→ TASK DATA
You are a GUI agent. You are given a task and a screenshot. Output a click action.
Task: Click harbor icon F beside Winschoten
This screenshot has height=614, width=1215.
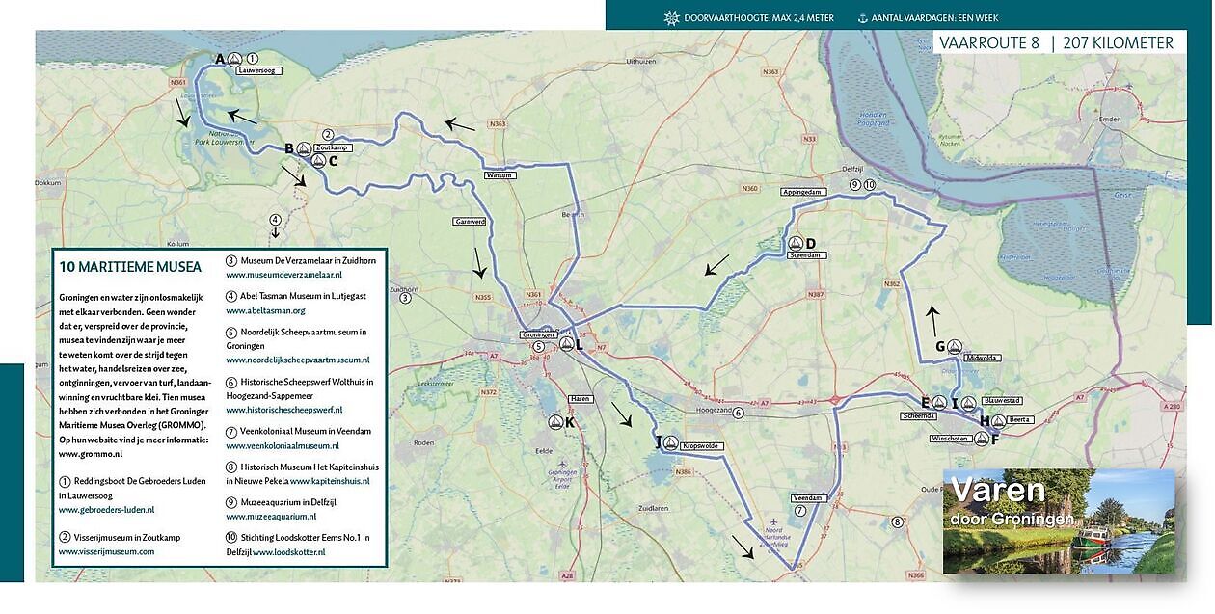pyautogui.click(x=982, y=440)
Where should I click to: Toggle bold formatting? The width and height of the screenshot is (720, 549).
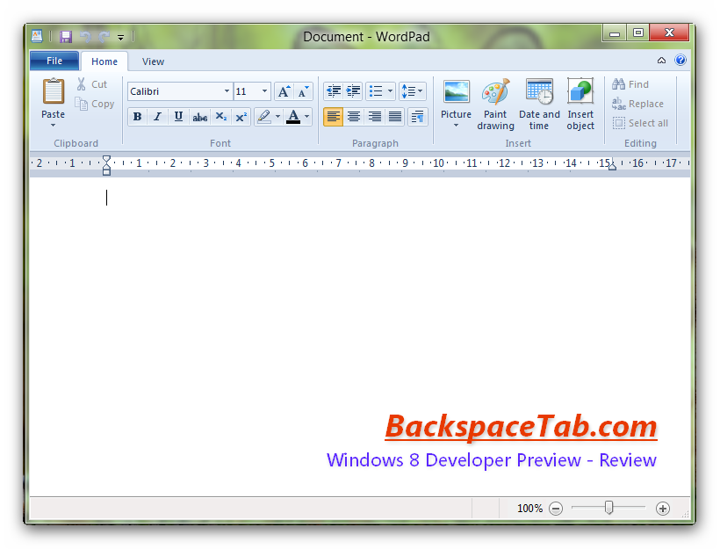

→ TASK DIRECTIONS
Rewrite all of the material above, switching every "screenshot" to "image" and keeping everything else unchanged. Leave out the pictures.

→ EXERCISE RESULT
You are a GUI agent. You are given a task and a image. Output a click action.
Task: Click harbor icon F beside Winschoten
This image has height=614, width=1215.
pyautogui.click(x=982, y=440)
Where should I click to: Toggle bold formatting? The width and height of the image is (720, 549).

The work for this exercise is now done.